Artikelsgewijze toelichting

Artikel 1 en 2 Algemene bepalingen

Hierbij wordt zoveel mogelijk aangesloten bij de begripsbepalingen uit de IOAW en de IOAZ.

Artikel 3 Doelgroep

In dit artikel wordt aangegeven voor welke personen het college de re-integratietaak heeft en

wie recht heeft op de noodzakelijke ondersteuning. Via de verwijzing naar artikel 11 van de IOAW/IOAZ wordt aangegeven dat alleen inwoners van de gemeente Barneveld tot de doelgroep behoren.

Artikel 4 Opdracht aan het college

Artikel 34 van de IOAW/IOAZ geeft het college de verantwoordelijkheid ondersteuning gericht op

arbeidsinschakeling te bieden. Hoewel de leden van de doelgroep aanspraak kunnen maken op

een voorziening, is er geen afdwingbaar recht op ondersteuning op de manier zoals de

persoon in kwestie dit het liefst zou zien. Het doel van het beleid is waar mogelijk personen

die tot de doelgroep behoren te helpen regulier werk te vinden en daar waar dat (nog) niet

kan alles in het werk te stellen om belemmeringen weg te nemen, uitstroomkansen te

vergroten en ondertussen sociaal isolement te voorkomen. Het is aan het college om te

zorgen voor een voldoende aanbod van voorzieningen, waarbij zij te maken krijgen met

beperkte financiële middelen, terwijl de vraag naar ondersteuning afhankelijk is van een

veelheid aan sociaal-economische factoren.

Artikel 4 lid 1

De personen uit de doelgroep hebben van rechtswege aanspraak op ondersteuning. De

gemeente heeft ervoor gekozen deze aanspraak te vertalen als recht op ondersteuning bij de

arbeidsinschakeling. Dat laat onverlet dat het het college is, dat bepaalt of en welke

voorziening ingezet wordt.

Artikel 4 lid 2

Bij de inzet van voorzieningen wordt gekozen voor die voorzieningen die via de kortst mogelijke weg en met inzet van zo min mogelijk middelen adequaat en toereikend zijn voor het doel dat beoogd wordt.

Artikel 4 lid 3

Het derde lid geeft het college de specifieke opdracht een zodanig aanbod van voorzieningen te realiseren, dat zoveel mogelijk belanghebbenden ondersteund kunnen worden. Dit is met name van belang omdat de gemeente de aanspraak op een voorziening niet kan weigeren als slechts het budget ontoereikend is: er dient altijd een alternatief voorhanden te zijn.

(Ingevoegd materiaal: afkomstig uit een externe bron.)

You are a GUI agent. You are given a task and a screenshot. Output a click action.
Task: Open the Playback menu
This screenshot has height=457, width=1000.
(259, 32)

Artikel 5 Inzet van de ondersteuning

Ondersteuning hoeft niet altijd te bestaan uit een door derden uitgevoerde diagnose, gevolgd door een vastgesteld traject met één of meerdere re-integratie-instrumenten. Als dat kan, kan worden volstaan met advies of doorverwijzing naar andere instanties.

Artikel 5 lid 2

Het tweede lid is de vertaling van de opdracht uit de IOAW/IOAZ dat de gemeente evenwichtige aandacht aan de diverse doelgroepen moet besteden, en rekening moet houden met de mogelijkheden en capaciteiten van de belanghebbende.

Artikel 5 lid 3

Re-integratie-instrumenten worden alleen ingezet als zonder die inzet het vinden van algemeen geaccepteerde arbeid niet mogelijk is. Bovendien worden de instrumenten alleen ingezet als aan de hand van onderzoek is gebleken dat door de inzet van die instrumenten het vinden van algemeen geaccepteerde arbeid binnen afzienbare tijd mogelijk wordt. Re-integratie moet bovendien de kortste weg naar arbeid zijn. De inhoud van het traject wordt, voordat tot het traject wordt besloten, besproken met de belanghebbende, waarna het trajectplan door beide partijen ondertekend wordt.

Artikel 5 lid 4

Het college weigert tevens een voorziening als een beroep kan worden gedaan op een voorliggende voorziening bijvoorbeeld indien een persoon uit de doelgroep voor de gewenste opleiding een beroep kan doen op studiefinanciering.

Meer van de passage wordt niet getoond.